El informe de gestión 2025 de la Fundación Mujeres x Mujeres (MxM) presenta una narrativa de éxitos internacionales y litigios de alto perfil. Sin embargo, detrás de las luces de la película «Belén» y los foros en Bogotá, emerge una estructura administrativa que cruza los límites de la ética institucional.

Soledad Deza junto a su hija Florencia Sabate es la heredera del Imperio “feminista” MxM
La designación de su hija, Florencia Sabaté, como coordinadora de la fundación y pieza clave en proyectos territoriales, ha encendido las alarmas sobre el nepotismo dentro de los espacios que dicen luchar por la igualdad.

Alberto Lebbos y una fuerte crítica a Deza por no asumir rol de querellante y cooptar a su nieta la hija asesinada Paulina.
A esta endogamia se suman las duras críticas de figuras como Alberto Lebbos, quien ha cuestionado públicamente la forma en que estas organizaciones «cooptan» causas sensibles. Ante las acusaciones de utilizar casos para la proyección personal, Deza ha tenido que defenderse alegando que «no cooptamos», sino que «escuchamos» a las víctimas. No obstante, para muchos familiares de víctimas, esta escucha parece ser selectiva y condicionada a la visibilidad mediática del caso.

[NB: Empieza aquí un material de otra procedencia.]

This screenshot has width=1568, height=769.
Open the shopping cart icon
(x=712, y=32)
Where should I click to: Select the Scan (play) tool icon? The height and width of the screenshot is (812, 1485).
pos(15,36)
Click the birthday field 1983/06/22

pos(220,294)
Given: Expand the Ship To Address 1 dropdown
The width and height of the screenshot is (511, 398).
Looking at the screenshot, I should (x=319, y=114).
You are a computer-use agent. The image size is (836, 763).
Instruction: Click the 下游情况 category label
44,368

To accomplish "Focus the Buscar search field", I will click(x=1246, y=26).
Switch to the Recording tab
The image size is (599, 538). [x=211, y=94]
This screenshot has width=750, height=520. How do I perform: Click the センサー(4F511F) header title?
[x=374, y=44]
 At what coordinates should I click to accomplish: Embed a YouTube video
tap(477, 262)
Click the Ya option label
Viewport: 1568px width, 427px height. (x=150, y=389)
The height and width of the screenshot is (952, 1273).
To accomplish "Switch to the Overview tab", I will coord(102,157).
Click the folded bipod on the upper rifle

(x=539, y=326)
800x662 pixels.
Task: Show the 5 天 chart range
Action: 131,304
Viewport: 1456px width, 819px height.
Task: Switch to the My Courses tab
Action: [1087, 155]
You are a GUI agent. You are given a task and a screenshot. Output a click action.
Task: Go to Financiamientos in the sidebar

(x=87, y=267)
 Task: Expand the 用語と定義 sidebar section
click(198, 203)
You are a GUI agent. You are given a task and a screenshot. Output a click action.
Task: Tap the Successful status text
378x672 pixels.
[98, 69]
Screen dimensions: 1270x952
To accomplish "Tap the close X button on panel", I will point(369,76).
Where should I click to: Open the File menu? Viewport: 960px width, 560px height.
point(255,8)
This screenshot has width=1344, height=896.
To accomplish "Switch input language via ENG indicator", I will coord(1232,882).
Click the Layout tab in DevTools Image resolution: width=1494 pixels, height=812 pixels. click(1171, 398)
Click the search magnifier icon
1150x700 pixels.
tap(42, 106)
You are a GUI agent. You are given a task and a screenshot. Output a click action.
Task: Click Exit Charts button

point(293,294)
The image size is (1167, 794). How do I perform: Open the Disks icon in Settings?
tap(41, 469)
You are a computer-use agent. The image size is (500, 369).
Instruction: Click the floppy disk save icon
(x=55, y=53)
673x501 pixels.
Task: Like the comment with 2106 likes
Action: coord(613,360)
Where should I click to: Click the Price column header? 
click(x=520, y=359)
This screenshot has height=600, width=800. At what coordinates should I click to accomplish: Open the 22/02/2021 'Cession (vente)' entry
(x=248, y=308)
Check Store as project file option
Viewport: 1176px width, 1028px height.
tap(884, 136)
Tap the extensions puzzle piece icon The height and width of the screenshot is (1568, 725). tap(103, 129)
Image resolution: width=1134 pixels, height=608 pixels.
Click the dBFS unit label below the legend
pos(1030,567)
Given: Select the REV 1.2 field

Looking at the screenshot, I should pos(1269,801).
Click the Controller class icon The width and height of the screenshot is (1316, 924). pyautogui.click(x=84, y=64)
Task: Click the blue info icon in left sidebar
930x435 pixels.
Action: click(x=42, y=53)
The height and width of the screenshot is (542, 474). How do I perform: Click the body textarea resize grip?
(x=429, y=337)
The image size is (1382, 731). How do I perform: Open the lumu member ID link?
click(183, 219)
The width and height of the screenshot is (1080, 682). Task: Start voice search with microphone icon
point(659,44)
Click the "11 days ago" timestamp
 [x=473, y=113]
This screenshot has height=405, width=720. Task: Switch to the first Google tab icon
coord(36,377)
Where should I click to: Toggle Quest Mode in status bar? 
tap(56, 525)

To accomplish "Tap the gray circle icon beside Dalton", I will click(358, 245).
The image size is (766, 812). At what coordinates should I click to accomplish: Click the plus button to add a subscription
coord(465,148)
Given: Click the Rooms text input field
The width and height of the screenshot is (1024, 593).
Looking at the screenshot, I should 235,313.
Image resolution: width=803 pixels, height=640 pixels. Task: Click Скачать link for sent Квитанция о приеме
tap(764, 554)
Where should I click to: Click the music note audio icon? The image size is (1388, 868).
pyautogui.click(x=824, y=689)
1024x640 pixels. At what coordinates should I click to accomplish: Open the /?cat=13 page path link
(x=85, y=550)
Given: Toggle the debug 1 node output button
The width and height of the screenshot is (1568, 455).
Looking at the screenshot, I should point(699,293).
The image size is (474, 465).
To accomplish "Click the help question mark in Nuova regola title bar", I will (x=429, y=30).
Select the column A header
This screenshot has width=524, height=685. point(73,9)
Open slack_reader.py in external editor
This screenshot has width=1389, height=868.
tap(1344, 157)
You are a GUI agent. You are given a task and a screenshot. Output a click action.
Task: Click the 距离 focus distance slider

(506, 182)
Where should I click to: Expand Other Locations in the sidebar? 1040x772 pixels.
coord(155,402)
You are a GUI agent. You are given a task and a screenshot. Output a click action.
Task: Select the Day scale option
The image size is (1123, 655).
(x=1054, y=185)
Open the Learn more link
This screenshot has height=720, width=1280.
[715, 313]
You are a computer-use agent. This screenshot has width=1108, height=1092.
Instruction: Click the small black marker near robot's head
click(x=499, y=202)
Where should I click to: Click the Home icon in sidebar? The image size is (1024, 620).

El Femicidio de Paulina Lebbos y el cuestionado rol de la abogada Deza en el juicio por el padre de la víctima Alberto Lebbos.
La crítica más feroz que emana de los barrios tucumanos es la ausencia de MxM en la calle. Mientras otras organizaciones acompañan a familiares de víctimas de femicidio en marchas bajo el sol, la estrategia de Deza y Sabaté parece reducirse a, Querellas de «Alto Impacto».
La fundación se constituye como querellante solo cuando el caso permite alimentar su narrativa de «justicia reproductiva», dejando en la orfandad jurídica a cientos de mujeres cuyas tragedias no encajan en su agenda académica.

Feminismo de autorrepresentación: El despliegue escénico de Soledad Deza en una pieza autorreferencial, diseñada como un ejercicio de autocelebración y reafirmación de su propia imagen.
Una fuerte inversión en contenidos para Instagram y plataformas de streaming que parecen buscar más el aplauso internacional que la solución a la emergencia local.
Feminismo de Salón con un enfoque centrado en publicaciones editoriales y «monitoreos» en otras provincias, mientras en Tucumán se les cuestiona la falta de acompañamiento real «cuerpo a cuerpo».

¿Deza : ¿Defensora de quién? Es el interrogante de su posible llegada de Deza al Ministerio Público Fiscal. En un organismo que debe garantizar el acceso a la justicia de los sectores más vulnerables, el perfil de una dirigente que ha construido un feudo familiar en la sociedad civil resulta, cuanto menos, polémico.
El feminismo de élite no es solo una cuestión de clase; es una cuestión de método. Es el uso de causas sociales legítimas como plataforma de ascenso personal y colocación de parientes. En Tucumán, donde las instituciones ya sufren de una endogamia crónica, el desembarco de esta estructura en el Poder Judicial podría no ser el avance que las mujeres esperan, sino la consolidación de una nueva casta que usa el activismo como credencial de acceso al presupuesto estatal.

La heredera de MxM, Florencia Sabate, ultra feminista y defensora del aborto.
La pregunta que queda en el aire es: si MxM no pudo abrir sus puertas a otras mujeres sin apellido en su propia coordinación, ¿qué garantías hay de que el Ministerio Público no se convierta en otra sucursal de sus intereses privados?